My brain needed a rest. Space. Nothing.

Serendipitously, Sarah Wilson’s column in the Sunday Age this morning is on that very topic.

When we yearn for more space we want to keep it as … a languid void that exists between us and everything else… it’s the expanse between us and sunset. Or between us and someone we fall in love with while watching them being “them” from across the room.

Quite.

So that was my yesterday.

This morning I woke up with a book in my head. That happens sometimes.

JK Rowling says Harry Potter “strolled, fully-formed” into her head on a long train trip and by the time she got to the station (presumably King’s Cross) she knew pretty much everything that happened to him, including the last line of the last book.

I can’t quite claim that. I should admit that my brain has been riffing on something for ages that I thought was little more than unspoken Dickens fan-fiction.
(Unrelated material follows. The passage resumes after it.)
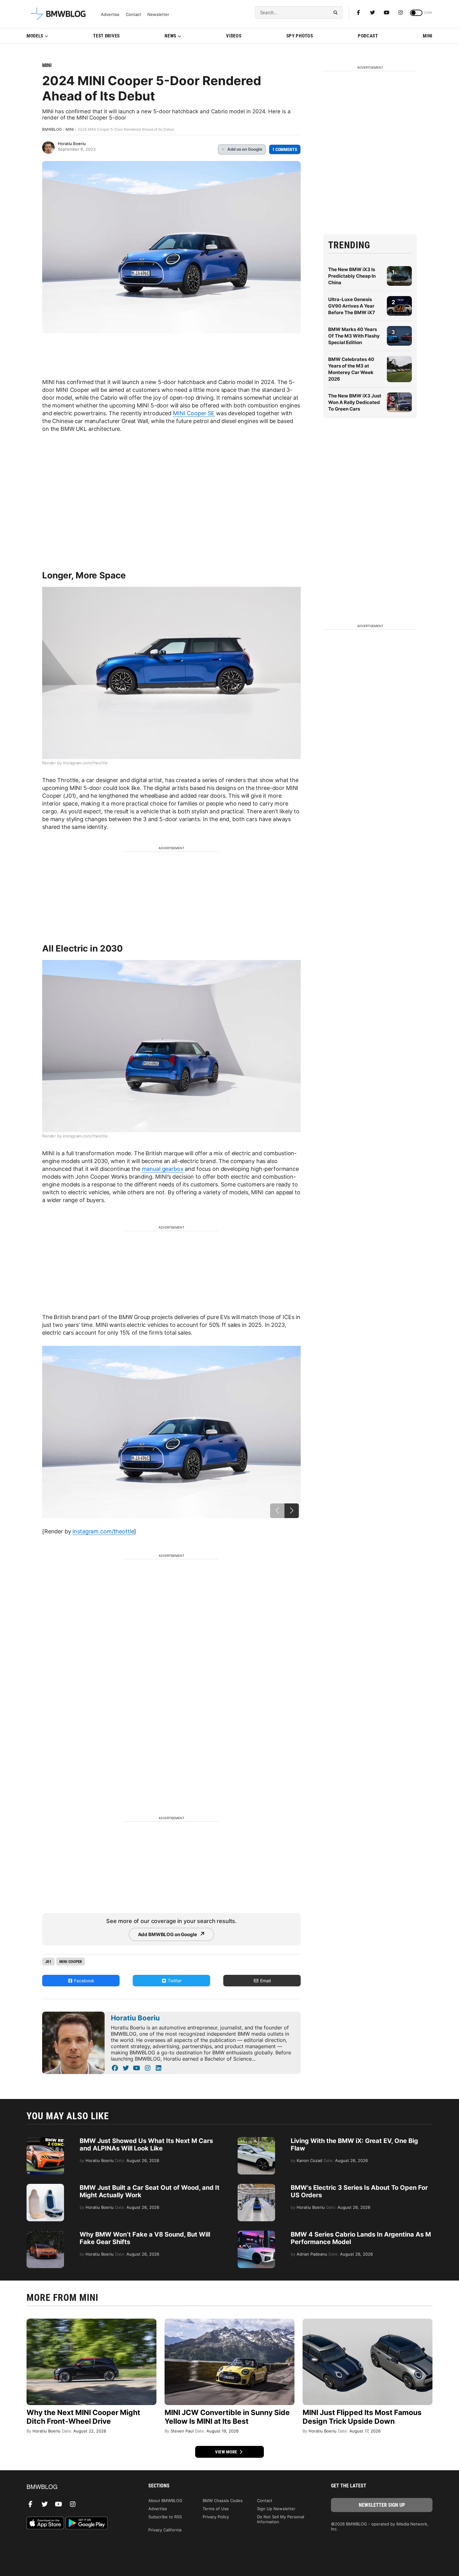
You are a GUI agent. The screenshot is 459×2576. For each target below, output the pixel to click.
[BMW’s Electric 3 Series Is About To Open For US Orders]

Now suddenly it’s something else. I’ve had scenes playing in my head, over and over, literally for months and I failed to recognise them for what they are: a new story. It has shape, is filled with dialogue and characters, but I hadn’t given it enough imaginative space – or perhaps distance – to see it from the right angle.

So I wrote down:

  • Marvellous Melbourne
  • Canalletto
  • Bohemia
  • Red herrings
  • Abductors/opera
  • The maid
  • Heidelberg School
  • Bluestocking
  • Sandringham?

Now all I have to do is scribble down the other 75, 986 words. In my spare time.

Not today, though. I’ve got too many jobs.